Example: Since 1999 I have taken several groups from the little town in which I was living to Nicaragua to help rebuild and to learn about the reality of life in Central America. I have also led similar groups of people who were from a variety of communities all over our area. With a few exceptions, the people who were part of the regional group have gone one time, but not returned. Many of the people who were part of the local group, who see each other regularly throughout the year, who know each other’s families, and who share other activities have gone back to Nicaragua year after year. They are beginning to understand some of the ways in which economic corporate globalization is hurting their friends in Nicaragua. I believe that a part of this is due to the supportive continuing conversations they can have in their local community.


All of my examples in this article have been about small town or rural life. This is because I have lived and worked in small towns. If you live and work in cities or suburbs, there will probably be more groups of progressives (who are easy to talk to), and different groups of “Middle America” people (with whom you may have difficulty talking.) I believe that many of these same ideas will work in those contexts.

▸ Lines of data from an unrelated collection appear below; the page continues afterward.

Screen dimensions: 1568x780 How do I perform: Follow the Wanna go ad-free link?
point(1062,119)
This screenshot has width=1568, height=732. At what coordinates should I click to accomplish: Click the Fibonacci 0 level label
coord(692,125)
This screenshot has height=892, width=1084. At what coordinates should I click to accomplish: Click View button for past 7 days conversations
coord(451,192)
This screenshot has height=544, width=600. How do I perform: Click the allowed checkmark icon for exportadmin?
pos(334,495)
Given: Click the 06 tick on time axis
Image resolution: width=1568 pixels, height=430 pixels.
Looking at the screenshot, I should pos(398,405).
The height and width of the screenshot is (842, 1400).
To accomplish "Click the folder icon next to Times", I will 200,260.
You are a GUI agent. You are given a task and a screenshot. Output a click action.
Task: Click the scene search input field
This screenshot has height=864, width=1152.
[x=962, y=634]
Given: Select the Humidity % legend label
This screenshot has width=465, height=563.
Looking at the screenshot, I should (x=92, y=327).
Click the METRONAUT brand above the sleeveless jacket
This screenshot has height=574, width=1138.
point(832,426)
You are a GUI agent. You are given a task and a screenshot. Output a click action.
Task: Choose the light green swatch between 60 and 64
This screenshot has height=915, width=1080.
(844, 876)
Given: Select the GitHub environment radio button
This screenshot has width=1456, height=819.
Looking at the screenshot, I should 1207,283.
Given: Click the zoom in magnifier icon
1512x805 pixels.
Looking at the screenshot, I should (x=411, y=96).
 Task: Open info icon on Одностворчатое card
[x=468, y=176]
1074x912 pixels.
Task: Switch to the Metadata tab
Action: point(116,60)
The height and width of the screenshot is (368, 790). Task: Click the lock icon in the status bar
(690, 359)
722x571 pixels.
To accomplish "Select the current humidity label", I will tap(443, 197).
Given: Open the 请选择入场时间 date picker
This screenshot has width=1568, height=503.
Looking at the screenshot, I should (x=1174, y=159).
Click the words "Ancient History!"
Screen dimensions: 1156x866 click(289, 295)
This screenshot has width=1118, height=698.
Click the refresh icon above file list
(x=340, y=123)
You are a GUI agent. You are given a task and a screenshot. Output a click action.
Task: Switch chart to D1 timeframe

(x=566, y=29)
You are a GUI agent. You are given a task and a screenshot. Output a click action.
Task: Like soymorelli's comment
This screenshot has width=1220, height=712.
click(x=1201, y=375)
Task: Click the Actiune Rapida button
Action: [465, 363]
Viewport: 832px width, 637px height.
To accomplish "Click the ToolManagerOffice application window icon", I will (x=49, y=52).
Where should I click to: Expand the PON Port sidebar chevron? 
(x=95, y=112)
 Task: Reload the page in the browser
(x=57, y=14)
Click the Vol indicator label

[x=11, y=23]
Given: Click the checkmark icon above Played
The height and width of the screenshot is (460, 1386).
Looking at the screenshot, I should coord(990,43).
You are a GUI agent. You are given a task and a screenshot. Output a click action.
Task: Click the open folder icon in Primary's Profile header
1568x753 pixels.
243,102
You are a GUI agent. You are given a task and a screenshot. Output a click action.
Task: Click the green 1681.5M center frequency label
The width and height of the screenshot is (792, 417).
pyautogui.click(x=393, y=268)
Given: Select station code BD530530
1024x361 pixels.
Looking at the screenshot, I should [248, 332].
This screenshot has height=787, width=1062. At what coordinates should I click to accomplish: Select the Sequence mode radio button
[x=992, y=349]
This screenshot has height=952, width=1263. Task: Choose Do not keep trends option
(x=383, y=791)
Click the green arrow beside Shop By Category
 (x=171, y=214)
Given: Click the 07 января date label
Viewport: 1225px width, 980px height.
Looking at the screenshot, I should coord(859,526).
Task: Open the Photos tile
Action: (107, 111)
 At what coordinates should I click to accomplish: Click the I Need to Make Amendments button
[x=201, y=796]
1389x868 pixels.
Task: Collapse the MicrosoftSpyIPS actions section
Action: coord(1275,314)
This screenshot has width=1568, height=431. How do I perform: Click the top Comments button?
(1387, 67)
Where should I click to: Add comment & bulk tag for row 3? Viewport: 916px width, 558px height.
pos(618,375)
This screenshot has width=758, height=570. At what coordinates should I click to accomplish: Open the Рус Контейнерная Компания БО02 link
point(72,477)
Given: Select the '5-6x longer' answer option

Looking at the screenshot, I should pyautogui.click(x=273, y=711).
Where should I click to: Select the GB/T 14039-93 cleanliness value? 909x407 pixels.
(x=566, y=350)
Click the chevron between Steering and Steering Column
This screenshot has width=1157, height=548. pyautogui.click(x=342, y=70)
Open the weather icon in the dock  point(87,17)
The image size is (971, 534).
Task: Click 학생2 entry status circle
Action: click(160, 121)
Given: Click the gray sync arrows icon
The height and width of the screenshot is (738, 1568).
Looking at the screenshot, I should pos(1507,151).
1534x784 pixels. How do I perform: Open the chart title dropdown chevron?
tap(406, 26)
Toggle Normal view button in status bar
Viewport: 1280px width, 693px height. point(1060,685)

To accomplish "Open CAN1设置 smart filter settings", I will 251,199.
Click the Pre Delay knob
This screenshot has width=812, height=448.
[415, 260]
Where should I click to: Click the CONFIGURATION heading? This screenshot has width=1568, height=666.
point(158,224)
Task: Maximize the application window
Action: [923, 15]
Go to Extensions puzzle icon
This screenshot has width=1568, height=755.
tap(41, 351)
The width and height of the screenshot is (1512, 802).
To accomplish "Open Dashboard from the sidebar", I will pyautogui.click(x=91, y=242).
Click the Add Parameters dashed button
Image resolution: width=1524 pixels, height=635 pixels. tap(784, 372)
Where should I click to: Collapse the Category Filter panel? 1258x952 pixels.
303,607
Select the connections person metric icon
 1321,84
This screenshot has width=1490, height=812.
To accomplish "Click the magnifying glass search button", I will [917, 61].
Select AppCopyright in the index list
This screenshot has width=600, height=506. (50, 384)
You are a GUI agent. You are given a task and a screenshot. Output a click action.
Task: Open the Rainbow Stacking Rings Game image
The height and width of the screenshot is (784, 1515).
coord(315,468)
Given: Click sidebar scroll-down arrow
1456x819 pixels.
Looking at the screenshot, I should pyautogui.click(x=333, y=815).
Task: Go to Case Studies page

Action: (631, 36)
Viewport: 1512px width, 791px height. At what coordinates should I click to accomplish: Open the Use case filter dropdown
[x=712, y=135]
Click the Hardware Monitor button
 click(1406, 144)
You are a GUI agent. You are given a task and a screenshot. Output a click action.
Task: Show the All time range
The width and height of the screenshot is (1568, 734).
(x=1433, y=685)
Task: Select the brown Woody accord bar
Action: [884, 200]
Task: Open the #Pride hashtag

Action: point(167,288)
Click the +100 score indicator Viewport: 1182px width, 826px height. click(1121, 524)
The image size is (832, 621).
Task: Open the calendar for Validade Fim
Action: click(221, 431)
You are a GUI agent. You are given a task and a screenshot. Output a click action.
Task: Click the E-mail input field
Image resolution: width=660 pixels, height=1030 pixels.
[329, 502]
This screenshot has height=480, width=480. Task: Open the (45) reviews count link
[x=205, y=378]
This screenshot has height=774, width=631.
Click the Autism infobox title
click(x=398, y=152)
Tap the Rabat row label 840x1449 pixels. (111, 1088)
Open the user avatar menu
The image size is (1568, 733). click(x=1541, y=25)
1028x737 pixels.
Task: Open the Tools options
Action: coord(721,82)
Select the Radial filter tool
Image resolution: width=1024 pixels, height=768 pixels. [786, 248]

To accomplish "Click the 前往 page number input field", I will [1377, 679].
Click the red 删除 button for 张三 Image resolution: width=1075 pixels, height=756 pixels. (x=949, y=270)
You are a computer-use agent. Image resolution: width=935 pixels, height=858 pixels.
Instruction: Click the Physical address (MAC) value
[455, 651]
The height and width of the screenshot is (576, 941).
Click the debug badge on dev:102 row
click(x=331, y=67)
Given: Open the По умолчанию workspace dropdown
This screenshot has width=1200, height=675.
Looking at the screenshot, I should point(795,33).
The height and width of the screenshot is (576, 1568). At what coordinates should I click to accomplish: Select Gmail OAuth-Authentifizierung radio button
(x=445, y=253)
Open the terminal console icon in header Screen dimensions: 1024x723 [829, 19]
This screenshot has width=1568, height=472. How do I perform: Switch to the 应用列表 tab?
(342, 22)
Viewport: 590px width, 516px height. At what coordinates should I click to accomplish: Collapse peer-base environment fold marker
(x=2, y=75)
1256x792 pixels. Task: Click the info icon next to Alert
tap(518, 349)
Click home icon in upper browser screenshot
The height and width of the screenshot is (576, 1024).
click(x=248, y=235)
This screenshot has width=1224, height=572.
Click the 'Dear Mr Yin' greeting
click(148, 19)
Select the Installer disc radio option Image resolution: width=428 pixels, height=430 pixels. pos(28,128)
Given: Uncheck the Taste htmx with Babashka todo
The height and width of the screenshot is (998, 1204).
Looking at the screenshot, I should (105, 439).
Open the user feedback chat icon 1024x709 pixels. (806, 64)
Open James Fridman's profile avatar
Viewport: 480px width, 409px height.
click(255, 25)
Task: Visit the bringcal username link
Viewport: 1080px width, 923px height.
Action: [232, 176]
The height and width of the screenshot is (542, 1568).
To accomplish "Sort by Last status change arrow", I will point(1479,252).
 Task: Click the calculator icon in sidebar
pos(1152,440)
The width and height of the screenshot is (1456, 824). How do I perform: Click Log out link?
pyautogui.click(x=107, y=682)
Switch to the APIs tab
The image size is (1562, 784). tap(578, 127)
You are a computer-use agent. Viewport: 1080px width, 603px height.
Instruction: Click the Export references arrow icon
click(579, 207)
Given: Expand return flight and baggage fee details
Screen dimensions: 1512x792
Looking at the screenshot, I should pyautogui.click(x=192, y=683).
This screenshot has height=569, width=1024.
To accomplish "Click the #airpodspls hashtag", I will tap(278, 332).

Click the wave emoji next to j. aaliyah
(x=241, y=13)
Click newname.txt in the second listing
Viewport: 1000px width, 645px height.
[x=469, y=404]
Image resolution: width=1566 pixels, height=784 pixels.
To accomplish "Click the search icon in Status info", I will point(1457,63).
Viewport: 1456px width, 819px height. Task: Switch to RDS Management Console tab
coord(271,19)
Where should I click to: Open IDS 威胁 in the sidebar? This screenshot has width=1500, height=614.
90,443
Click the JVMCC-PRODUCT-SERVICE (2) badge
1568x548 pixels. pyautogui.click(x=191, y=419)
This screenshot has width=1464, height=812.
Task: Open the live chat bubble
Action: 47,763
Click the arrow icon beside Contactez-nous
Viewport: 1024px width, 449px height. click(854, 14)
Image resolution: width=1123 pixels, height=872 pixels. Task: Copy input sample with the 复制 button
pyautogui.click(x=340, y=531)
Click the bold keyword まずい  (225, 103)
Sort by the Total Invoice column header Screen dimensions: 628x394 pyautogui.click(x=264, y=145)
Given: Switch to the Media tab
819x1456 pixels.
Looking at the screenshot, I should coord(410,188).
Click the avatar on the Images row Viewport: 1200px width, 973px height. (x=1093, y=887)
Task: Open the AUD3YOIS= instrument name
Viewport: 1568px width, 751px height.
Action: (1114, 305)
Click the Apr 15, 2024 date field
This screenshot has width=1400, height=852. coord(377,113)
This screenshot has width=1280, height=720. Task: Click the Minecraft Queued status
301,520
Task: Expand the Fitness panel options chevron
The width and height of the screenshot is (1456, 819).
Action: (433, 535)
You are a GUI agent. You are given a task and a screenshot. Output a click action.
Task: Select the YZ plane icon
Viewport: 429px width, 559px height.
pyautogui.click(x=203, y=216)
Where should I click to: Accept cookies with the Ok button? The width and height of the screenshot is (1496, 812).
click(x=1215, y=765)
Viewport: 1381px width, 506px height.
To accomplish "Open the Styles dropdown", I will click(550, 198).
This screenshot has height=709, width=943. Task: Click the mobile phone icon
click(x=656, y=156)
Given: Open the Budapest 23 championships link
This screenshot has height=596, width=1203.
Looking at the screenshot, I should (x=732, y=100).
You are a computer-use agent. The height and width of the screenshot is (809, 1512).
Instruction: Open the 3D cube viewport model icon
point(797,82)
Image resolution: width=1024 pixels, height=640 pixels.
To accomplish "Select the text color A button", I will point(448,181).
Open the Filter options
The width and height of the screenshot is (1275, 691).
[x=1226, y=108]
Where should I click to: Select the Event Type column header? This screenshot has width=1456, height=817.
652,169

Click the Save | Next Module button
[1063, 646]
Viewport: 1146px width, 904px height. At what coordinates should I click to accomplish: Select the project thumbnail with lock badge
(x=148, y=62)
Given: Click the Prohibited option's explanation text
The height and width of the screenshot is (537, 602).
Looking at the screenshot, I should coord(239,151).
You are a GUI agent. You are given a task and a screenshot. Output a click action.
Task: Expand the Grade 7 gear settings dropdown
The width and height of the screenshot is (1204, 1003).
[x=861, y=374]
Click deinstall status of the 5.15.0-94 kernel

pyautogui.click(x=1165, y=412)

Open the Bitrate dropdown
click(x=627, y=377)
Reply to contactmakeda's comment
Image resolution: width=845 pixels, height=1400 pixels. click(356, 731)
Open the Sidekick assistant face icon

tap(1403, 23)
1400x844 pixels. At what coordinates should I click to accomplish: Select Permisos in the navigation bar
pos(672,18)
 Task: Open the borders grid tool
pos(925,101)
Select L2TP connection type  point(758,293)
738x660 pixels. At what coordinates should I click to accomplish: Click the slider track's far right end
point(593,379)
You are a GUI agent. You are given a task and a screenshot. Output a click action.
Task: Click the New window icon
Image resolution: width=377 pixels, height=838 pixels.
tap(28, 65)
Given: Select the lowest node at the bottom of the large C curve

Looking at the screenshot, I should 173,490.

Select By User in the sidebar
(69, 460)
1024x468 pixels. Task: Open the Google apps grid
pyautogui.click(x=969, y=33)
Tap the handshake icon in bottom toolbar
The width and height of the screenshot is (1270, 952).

I have a great trust in the wisdom of common ordinary people. I have been learning from them my entire life. If progressive people can move out of their comfortable “bubble” with an attitude of exploration, there is much to learn and gain. We can approach people as friends and help them to see progressive ideas clearly, instead of the distortions they hear on TV news. We can show them a variety of ways in which they can be part of the solution instead of part of the problem. I believe that most people will make intelligent choices. Don’t be afraid that “they” are so different. Talk to your friends and neighbors about the issues that concern you. Good luck.